The so-called renga renga lily (ht 60-90cm) from New Zealand is a very useful, robust, clump-forming plant for part or dappled shade, even quite dry shade. It can apparently also cope well with wet soil! It can tolerate light frosts. In its natural habitat, it grows in dry, rocky coastal regions. It is classified as part of the family Asparagaceae. It has attractive arching foliage and in October and November sends up tall spikes which open to reveal a profusion of small white star-shaped flowers. These provide clouds of bloom for several weeks. It is an undemanding plant that grows from a fibrous rootstock, and it will gradually expand to form a decent-sized clump over time. The cultivar 'Matapouri Bay' (ht 70-100cm) is regarded as a good cultivar; 'Te Puna' is a dwarf version (ht 30cm), and I have also seen a pink cultivar, 'Joy Pink'.

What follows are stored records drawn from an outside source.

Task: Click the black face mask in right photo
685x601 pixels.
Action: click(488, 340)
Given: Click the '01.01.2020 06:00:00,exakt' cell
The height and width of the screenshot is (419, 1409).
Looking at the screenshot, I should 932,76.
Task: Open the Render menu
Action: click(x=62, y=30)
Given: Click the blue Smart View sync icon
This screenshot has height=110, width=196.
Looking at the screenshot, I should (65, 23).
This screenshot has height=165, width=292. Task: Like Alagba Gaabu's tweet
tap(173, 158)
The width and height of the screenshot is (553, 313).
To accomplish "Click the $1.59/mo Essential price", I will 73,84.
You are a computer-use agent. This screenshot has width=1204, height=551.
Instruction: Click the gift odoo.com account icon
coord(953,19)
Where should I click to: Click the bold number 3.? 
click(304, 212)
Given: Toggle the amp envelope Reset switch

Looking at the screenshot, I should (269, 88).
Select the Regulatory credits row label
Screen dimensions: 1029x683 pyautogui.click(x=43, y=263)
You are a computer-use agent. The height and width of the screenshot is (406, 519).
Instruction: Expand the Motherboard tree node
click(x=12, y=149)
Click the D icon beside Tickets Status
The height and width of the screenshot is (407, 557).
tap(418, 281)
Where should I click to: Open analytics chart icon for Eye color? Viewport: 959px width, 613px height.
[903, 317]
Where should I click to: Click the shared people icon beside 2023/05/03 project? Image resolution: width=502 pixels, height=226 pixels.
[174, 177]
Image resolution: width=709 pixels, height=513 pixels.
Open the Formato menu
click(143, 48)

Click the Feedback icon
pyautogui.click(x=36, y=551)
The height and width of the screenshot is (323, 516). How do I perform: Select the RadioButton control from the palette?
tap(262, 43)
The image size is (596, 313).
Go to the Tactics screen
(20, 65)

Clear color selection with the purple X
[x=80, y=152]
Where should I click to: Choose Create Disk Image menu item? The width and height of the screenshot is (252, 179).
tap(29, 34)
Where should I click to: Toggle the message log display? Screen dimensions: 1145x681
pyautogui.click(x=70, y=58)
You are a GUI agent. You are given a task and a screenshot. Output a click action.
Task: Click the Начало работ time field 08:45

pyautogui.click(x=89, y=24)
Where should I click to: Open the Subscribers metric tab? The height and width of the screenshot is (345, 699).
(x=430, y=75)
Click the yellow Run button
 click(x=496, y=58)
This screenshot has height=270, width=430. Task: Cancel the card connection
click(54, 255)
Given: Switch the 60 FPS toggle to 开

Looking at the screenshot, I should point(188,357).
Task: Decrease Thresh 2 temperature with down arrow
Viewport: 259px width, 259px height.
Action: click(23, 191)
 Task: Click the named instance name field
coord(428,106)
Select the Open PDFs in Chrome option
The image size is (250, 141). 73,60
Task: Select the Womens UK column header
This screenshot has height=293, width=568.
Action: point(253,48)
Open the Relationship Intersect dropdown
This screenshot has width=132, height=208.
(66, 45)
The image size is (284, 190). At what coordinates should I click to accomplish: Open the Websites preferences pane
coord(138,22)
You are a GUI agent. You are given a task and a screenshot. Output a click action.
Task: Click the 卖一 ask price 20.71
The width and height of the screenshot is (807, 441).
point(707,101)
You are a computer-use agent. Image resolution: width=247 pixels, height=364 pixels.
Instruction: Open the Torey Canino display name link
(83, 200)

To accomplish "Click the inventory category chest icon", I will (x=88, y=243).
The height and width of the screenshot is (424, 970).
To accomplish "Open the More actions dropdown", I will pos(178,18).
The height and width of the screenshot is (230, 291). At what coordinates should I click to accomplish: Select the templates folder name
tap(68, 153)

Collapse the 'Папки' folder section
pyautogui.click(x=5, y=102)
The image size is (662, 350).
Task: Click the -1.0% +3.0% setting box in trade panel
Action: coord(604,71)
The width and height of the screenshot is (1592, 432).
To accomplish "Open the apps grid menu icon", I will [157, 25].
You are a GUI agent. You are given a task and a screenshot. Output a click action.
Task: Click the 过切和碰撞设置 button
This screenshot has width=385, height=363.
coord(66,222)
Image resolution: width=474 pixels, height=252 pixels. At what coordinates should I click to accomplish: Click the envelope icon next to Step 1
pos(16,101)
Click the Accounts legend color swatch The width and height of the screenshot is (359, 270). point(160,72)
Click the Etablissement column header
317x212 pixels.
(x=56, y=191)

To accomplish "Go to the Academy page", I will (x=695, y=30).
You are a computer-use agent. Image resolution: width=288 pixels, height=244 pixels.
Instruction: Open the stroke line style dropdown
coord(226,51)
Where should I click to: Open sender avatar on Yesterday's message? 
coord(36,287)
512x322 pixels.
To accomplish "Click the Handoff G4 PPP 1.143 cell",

Arthropodium associates well with Hydrangea, which come into bloom at the same time, and I also like it with calla lilies (Zantedeschia aethiopica) and the small Philodendron cultivar 'Xanadu', which provide a bold contrast of form in a shaded garden border. It also looks very pretty when grown with rhizomatous Begonia, which are in bloom at the same time and provide a similar froth of flowers. It also associates well with ferns and cycads, its curving leaves echoing the form of those foliage plants. It also can look good with Polygonatum x hybridum (Solomon's seal), with its little white bells on arching stems, and belonging to the same plant family.
Protect the flowers and foliage from snails, which are the only real enemy of the renga renga lily. In autumn or late winter, remove the scruffy old foliage at the base of the plant, and divide the clump if it is getting too large. This will also reduce the risk of fungal diseases infecting the foliage in our humid summers.
It seems likely that the early Maori people in New Zealand baked the roots of renga renga lilies for food; and the plants were also used as a medicinal ointment. The flowers are very attractive to bees.